▶ _YOUR ASSIGNMENT_: Keep only the lines that hold the string "will", filtering out the rest of the entries below.

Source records
--- START ---
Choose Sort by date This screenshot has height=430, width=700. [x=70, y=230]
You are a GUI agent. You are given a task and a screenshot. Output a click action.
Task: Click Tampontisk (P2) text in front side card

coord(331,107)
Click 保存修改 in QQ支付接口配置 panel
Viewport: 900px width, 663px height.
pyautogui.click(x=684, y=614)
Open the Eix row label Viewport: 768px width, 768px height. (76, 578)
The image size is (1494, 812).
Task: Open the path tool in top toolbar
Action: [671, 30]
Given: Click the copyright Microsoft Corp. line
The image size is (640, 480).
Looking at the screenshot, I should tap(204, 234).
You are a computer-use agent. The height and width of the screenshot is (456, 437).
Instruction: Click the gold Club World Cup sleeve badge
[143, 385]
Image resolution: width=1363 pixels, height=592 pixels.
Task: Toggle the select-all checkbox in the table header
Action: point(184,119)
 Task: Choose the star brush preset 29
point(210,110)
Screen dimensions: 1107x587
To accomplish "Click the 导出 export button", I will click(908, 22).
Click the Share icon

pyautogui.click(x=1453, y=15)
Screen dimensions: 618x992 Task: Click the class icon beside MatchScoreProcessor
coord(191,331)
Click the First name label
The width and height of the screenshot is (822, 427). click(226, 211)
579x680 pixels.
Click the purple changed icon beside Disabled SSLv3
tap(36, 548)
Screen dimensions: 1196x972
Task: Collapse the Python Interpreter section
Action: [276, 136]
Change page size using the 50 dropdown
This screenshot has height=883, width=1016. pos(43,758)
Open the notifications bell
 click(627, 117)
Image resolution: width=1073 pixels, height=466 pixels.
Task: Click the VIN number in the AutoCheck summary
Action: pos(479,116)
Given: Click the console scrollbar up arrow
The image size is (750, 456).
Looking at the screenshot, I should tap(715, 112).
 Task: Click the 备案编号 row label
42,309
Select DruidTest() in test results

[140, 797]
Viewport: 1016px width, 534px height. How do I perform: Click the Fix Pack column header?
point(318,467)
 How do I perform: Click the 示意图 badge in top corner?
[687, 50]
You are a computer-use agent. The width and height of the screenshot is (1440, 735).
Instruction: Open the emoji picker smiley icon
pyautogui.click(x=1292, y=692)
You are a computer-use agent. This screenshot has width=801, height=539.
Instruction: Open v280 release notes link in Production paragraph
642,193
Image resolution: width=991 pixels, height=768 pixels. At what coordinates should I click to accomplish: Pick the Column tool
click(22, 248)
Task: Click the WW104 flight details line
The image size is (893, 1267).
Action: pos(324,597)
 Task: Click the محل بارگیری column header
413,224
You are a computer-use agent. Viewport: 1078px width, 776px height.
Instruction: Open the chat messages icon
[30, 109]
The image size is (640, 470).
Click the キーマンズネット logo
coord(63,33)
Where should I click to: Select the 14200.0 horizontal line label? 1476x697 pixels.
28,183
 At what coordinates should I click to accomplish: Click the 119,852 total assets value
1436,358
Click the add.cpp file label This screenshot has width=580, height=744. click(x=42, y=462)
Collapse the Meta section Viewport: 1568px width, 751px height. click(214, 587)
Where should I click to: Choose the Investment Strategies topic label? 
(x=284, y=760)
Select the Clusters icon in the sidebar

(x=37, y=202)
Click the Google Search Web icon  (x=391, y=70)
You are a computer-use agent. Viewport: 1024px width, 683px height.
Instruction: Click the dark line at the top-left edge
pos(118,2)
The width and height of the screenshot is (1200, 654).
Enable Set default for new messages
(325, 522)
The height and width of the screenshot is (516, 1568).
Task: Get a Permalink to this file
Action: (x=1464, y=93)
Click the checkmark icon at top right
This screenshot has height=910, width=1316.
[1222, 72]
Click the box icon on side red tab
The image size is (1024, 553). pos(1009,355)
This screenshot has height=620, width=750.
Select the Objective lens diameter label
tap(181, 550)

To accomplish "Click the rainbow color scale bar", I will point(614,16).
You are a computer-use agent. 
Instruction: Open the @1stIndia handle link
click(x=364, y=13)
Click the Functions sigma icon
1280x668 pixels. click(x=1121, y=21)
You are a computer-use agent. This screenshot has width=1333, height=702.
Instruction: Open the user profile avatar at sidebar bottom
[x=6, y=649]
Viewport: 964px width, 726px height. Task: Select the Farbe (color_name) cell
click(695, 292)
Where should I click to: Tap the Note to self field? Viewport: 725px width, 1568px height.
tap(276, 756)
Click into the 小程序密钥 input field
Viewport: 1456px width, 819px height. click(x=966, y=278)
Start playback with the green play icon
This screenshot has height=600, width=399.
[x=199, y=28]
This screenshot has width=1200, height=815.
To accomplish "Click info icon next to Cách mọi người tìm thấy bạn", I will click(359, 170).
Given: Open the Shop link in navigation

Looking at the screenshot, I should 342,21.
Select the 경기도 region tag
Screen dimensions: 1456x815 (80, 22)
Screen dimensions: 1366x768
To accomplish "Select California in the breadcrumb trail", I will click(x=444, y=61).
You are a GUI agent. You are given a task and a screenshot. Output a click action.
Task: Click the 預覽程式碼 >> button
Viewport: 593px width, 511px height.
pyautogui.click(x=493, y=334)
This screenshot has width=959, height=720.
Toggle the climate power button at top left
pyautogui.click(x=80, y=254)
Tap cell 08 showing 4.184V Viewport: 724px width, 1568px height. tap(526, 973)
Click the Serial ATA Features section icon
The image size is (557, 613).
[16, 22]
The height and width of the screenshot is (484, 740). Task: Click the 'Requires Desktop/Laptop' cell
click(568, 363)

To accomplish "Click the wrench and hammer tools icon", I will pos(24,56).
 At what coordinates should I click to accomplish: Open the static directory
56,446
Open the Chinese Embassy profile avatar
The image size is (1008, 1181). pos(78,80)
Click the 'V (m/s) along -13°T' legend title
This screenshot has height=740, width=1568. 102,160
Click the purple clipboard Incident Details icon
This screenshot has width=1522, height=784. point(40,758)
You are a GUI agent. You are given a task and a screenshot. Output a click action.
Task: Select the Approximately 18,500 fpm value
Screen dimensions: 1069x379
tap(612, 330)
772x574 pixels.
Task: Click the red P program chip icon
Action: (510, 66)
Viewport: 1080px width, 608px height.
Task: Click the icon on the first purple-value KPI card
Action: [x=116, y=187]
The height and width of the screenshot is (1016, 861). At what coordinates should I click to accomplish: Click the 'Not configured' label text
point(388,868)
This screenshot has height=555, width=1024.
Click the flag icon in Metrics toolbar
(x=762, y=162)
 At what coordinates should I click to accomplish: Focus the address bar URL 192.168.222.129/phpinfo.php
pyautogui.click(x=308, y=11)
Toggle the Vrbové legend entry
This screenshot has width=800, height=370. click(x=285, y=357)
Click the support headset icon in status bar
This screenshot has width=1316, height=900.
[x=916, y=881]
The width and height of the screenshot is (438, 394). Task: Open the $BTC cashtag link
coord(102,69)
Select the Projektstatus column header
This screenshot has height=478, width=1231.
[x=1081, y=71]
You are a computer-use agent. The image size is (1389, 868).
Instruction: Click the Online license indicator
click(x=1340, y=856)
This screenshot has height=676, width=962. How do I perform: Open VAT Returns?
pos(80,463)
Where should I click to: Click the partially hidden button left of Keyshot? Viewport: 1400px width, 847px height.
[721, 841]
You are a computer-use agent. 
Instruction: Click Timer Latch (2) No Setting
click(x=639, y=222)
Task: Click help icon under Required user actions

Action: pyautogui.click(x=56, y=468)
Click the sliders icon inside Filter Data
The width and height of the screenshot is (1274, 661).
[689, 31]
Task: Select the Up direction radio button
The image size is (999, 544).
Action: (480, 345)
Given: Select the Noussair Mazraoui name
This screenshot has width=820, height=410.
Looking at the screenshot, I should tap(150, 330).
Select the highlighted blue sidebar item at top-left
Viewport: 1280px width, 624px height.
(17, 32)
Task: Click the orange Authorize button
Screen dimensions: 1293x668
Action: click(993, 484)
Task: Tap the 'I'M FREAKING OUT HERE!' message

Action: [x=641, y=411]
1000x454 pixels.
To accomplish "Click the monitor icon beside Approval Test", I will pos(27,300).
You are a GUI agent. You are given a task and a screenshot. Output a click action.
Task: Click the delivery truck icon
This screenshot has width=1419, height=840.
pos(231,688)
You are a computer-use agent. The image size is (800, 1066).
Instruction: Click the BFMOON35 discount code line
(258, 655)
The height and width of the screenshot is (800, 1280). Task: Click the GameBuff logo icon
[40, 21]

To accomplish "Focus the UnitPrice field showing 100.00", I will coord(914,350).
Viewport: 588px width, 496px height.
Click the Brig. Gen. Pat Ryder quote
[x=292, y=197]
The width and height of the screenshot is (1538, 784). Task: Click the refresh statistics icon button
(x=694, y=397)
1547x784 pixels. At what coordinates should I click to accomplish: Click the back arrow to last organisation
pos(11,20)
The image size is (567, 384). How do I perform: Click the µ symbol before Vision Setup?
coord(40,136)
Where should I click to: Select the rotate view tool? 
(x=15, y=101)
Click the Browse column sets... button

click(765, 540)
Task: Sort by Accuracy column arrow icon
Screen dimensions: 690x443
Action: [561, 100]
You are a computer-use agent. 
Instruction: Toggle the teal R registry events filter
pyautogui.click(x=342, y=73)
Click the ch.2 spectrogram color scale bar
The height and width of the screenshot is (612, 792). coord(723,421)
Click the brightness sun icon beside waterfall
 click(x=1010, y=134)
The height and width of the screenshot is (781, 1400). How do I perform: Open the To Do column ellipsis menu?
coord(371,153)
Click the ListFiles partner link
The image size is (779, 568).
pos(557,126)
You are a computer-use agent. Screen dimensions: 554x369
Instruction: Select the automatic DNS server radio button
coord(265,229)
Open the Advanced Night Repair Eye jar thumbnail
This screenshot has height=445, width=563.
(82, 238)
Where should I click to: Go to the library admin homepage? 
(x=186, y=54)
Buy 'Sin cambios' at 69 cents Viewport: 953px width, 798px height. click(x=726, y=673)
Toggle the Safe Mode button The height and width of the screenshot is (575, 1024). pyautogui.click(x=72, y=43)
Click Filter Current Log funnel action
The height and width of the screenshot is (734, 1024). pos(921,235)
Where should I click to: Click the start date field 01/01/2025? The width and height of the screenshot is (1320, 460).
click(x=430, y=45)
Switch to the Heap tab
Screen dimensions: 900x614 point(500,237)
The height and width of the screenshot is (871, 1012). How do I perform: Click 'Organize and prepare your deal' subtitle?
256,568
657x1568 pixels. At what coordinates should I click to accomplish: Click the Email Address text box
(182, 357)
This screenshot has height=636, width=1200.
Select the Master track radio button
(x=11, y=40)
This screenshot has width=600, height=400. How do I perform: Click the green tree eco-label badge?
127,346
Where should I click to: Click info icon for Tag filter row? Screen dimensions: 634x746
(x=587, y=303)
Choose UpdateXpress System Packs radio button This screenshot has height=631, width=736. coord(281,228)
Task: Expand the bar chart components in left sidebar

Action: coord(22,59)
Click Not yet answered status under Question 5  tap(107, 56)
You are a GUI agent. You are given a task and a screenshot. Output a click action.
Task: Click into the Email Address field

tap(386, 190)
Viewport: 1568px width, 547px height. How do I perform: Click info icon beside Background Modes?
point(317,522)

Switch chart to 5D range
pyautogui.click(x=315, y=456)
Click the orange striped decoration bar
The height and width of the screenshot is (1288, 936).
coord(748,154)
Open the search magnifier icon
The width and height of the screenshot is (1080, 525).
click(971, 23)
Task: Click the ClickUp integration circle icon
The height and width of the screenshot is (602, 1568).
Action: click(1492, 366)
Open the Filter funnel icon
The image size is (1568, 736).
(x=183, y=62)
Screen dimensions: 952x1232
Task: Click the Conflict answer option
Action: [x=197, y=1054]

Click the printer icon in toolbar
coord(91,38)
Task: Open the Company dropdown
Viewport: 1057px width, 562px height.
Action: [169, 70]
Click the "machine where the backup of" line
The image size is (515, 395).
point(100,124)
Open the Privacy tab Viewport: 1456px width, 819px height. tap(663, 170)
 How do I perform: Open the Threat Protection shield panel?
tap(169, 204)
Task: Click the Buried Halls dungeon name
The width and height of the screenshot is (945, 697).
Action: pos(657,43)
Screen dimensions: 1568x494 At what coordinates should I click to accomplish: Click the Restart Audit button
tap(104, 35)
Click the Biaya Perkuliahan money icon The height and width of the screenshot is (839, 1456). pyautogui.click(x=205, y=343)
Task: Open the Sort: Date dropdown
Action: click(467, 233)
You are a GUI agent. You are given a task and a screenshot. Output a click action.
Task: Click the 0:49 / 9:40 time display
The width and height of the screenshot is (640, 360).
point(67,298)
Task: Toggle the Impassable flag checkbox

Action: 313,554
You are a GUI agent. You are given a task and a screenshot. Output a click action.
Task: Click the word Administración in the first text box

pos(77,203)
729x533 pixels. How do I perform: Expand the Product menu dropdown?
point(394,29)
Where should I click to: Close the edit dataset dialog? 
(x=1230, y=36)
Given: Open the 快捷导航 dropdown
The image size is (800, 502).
--- END ---
▶ _EXERCISE ANSWER_:
To accomplish "Click the 导出 export button", I will click(908, 22).
To accomplish "Click the rainbow color scale bar", I will point(614,16).
To accomplish "Click info icon next to Cách mọi người tìm thấy bạn", I will click(359, 170).
To accomplish "Select California in the breadcrumb trail", I will click(x=444, y=61).
To accomplish "Click the wrench and hammer tools icon", I will pos(24,56).
To accomplish "Click the monitor icon beside Approval Test", I will pos(27,300).
To accomplish "Focus the UnitPrice field showing 100.00", I will coord(914,350).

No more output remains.